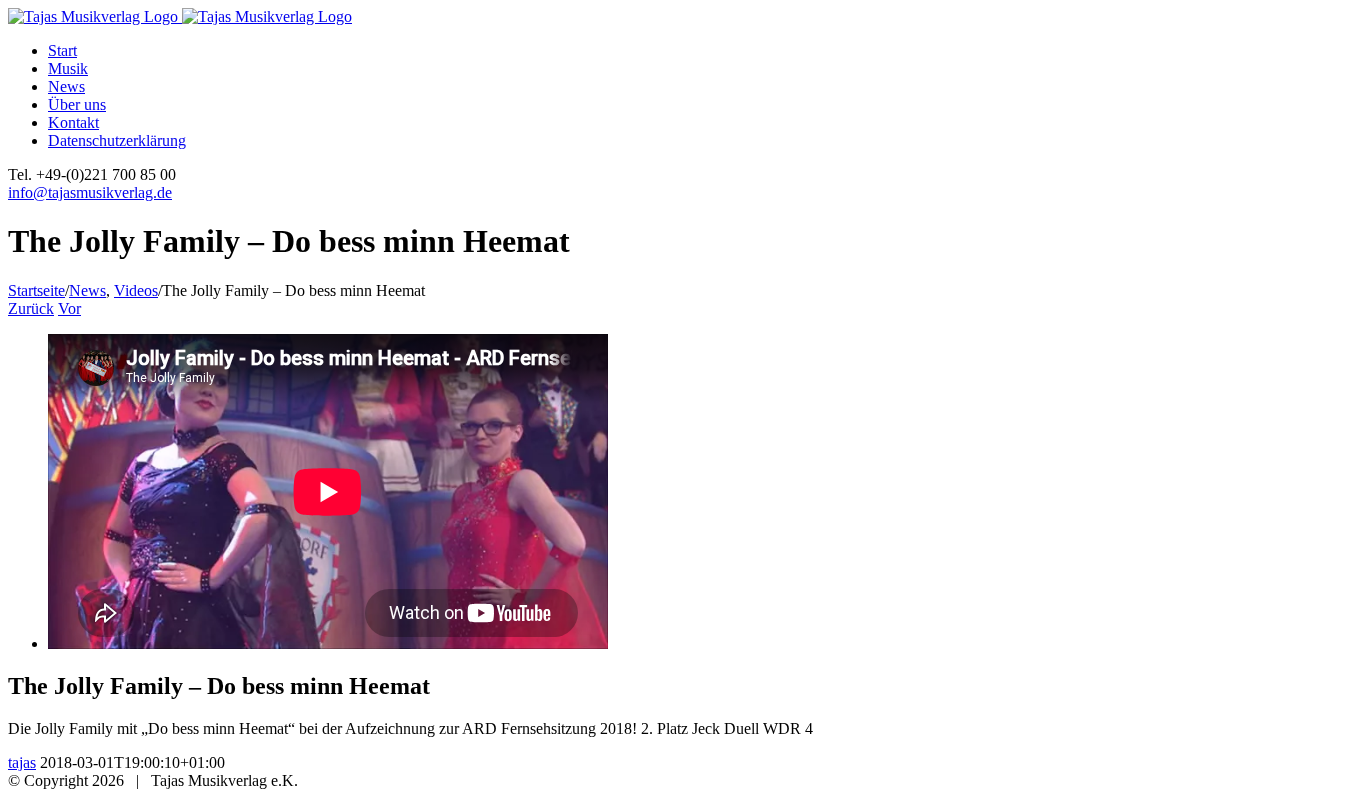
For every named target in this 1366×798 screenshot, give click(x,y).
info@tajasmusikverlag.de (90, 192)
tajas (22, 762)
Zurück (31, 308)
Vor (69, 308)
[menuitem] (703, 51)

================================

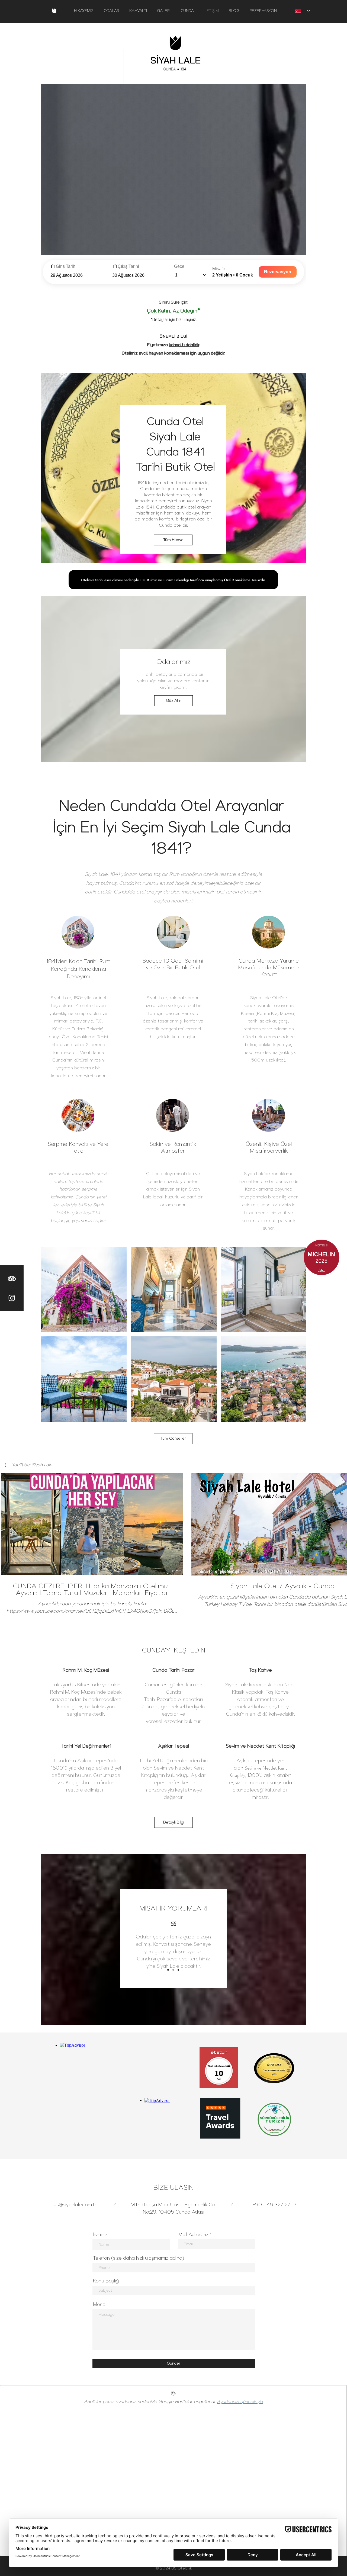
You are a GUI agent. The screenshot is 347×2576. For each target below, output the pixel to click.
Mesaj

================================

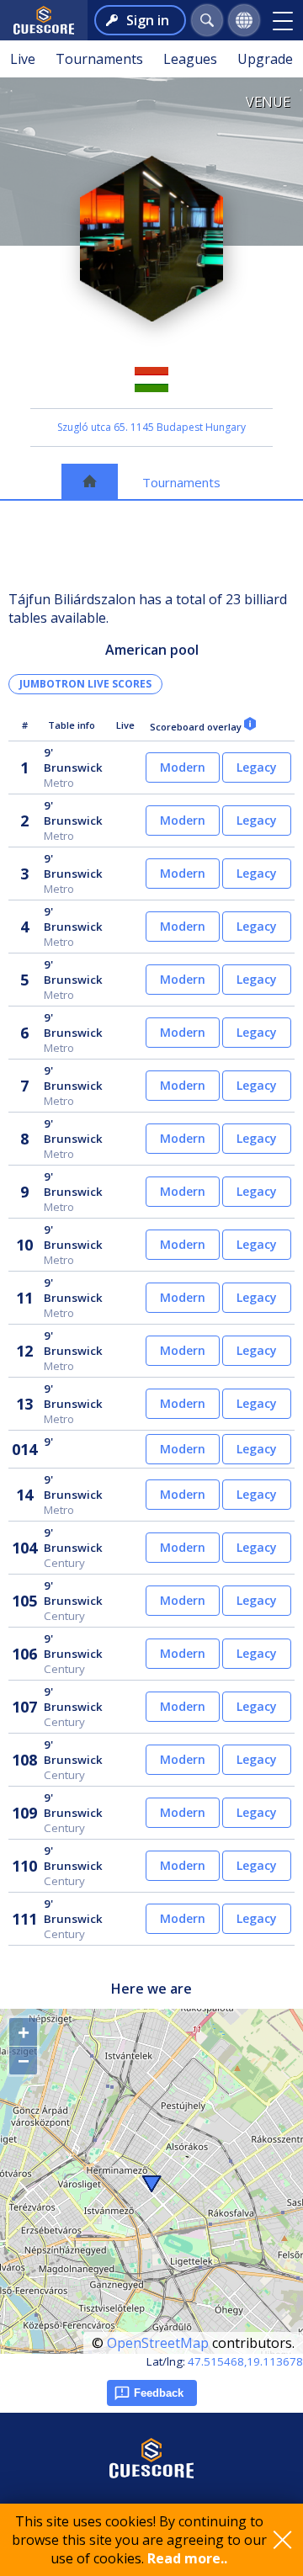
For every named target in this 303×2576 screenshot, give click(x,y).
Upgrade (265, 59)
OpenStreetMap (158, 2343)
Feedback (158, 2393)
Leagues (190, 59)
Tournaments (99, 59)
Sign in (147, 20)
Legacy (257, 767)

================================

> **ABOUT THIS TASK**:
Look above for the line with "info@tajasmusikverlag.de (90, 192)"; retype exactly that line, every line after it up to the line with "[menuitem] (703, 51)", and that line too, nothing else.

> **COMPLETED TASK**:
info@tajasmusikverlag.de (90, 192)
tajas (22, 762)
Zurück (31, 308)
Vor (69, 308)
[menuitem] (703, 51)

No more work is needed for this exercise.